■ What the task requires ■
Retype each of the following records exactly, line by line.

■ Records supplied ■
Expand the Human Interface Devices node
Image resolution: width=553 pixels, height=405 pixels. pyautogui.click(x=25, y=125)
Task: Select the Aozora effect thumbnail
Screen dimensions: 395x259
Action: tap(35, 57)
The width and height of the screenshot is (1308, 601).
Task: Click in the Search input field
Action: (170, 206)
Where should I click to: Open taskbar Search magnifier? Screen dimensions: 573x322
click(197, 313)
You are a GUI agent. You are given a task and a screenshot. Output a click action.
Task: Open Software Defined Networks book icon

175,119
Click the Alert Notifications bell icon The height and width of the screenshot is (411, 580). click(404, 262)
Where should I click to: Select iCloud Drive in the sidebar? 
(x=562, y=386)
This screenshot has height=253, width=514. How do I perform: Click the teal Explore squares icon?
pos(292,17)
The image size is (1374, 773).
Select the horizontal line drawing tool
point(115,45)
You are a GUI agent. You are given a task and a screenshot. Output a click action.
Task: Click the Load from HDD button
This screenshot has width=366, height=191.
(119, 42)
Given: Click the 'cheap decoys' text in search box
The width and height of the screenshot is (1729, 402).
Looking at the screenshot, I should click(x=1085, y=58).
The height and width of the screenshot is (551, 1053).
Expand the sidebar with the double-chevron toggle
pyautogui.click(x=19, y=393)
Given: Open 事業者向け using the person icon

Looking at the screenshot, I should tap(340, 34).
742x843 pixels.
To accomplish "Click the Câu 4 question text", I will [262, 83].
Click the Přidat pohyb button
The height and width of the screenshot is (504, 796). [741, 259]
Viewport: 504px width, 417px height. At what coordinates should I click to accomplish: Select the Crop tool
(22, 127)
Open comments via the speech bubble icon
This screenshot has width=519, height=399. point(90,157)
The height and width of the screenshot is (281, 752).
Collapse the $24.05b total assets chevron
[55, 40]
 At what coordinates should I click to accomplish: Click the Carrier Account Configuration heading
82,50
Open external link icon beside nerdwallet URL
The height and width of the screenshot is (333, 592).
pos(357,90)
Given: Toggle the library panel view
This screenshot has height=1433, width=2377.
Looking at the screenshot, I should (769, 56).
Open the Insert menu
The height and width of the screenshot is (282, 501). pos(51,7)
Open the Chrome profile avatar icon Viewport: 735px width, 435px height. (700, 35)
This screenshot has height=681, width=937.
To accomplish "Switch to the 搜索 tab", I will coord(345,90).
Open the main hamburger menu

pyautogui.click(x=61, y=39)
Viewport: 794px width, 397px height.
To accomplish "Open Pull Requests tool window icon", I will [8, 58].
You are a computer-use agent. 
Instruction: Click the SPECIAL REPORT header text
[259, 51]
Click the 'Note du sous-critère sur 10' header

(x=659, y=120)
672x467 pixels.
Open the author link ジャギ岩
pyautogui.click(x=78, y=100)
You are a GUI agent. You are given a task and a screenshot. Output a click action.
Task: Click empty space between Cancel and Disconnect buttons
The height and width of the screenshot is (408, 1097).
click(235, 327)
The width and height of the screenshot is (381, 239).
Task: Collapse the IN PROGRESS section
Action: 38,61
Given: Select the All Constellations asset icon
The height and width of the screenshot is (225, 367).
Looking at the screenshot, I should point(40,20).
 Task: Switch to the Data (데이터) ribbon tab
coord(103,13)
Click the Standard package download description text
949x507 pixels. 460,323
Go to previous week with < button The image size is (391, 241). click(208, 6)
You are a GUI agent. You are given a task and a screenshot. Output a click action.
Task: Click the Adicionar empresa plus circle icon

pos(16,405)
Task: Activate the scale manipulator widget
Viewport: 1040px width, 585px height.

■ Output for this task ■
Expand the Human Interface Devices node
Image resolution: width=553 pixels, height=405 pixels. pyautogui.click(x=25, y=125)
Task: Select the Aozora effect thumbnail
Screen dimensions: 395x259
Action: tap(35, 57)
The width and height of the screenshot is (1308, 601).
Task: Click in the Search input field
Action: (170, 206)
Where should I click to: Open taskbar Search magnifier? Screen dimensions: 573x322
click(197, 313)
You are a GUI agent. You are given a task and a screenshot. Output a click action.
Task: Open Software Defined Networks book icon

175,119
Click the Alert Notifications bell icon The height and width of the screenshot is (411, 580). click(404, 262)
Where should I click to: Select iCloud Drive in the sidebar? 
(x=562, y=386)
This screenshot has height=253, width=514. How do I perform: Click the teal Explore squares icon?
pos(292,17)
The image size is (1374, 773).
Select the horizontal line drawing tool
point(115,45)
You are a GUI agent. You are given a task and a screenshot. Output a click action.
Task: Click the Load from HDD button
This screenshot has width=366, height=191.
(119, 42)
Given: Click the 'cheap decoys' text in search box
The width and height of the screenshot is (1729, 402).
Looking at the screenshot, I should click(x=1085, y=58).
The height and width of the screenshot is (551, 1053).
Expand the sidebar with the double-chevron toggle
pyautogui.click(x=19, y=393)
Given: Open 事業者向け using the person icon

Looking at the screenshot, I should tap(340, 34).
742x843 pixels.
To accomplish "Click the Câu 4 question text", I will [262, 83].
Click the Přidat pohyb button
The height and width of the screenshot is (504, 796). [741, 259]
Viewport: 504px width, 417px height. At what coordinates should I click to accomplish: Select the Crop tool
(22, 127)
Open comments via the speech bubble icon
This screenshot has width=519, height=399. point(90,157)
The height and width of the screenshot is (281, 752).
Collapse the $24.05b total assets chevron
[55, 40]
 At what coordinates should I click to accomplish: Click the Carrier Account Configuration heading
82,50
Open external link icon beside nerdwallet URL
The height and width of the screenshot is (333, 592).
pos(357,90)
Given: Toggle the library panel view
This screenshot has height=1433, width=2377.
Looking at the screenshot, I should (769, 56).
Open the Insert menu
The height and width of the screenshot is (282, 501). pos(51,7)
Open the Chrome profile avatar icon Viewport: 735px width, 435px height. (700, 35)
This screenshot has height=681, width=937.
To accomplish "Switch to the 搜索 tab", I will coord(345,90).
Open the main hamburger menu

pyautogui.click(x=61, y=39)
Viewport: 794px width, 397px height.
To accomplish "Open Pull Requests tool window icon", I will [8, 58].
You are a computer-use agent. 
Instruction: Click the SPECIAL REPORT header text
[259, 51]
Click the 'Note du sous-critère sur 10' header

(x=659, y=120)
672x467 pixels.
Open the author link ジャギ岩
pyautogui.click(x=78, y=100)
You are a GUI agent. You are given a task and a screenshot. Output a click action.
Task: Click empty space between Cancel and Disconnect buttons
The height and width of the screenshot is (408, 1097).
click(235, 327)
The width and height of the screenshot is (381, 239).
Task: Collapse the IN PROGRESS section
Action: 38,61
Given: Select the All Constellations asset icon
The height and width of the screenshot is (225, 367).
Looking at the screenshot, I should point(40,20).
 Task: Switch to the Data (데이터) ribbon tab
coord(103,13)
Click the Standard package download description text
949x507 pixels. 460,323
Go to previous week with < button The image size is (391, 241). click(208, 6)
You are a GUI agent. You are given a task and a screenshot. Output a click action.
Task: Click the Adicionar empresa plus circle icon

pos(16,405)
Task: Activate the scale manipulator widget
Viewport: 1040px width, 585px height.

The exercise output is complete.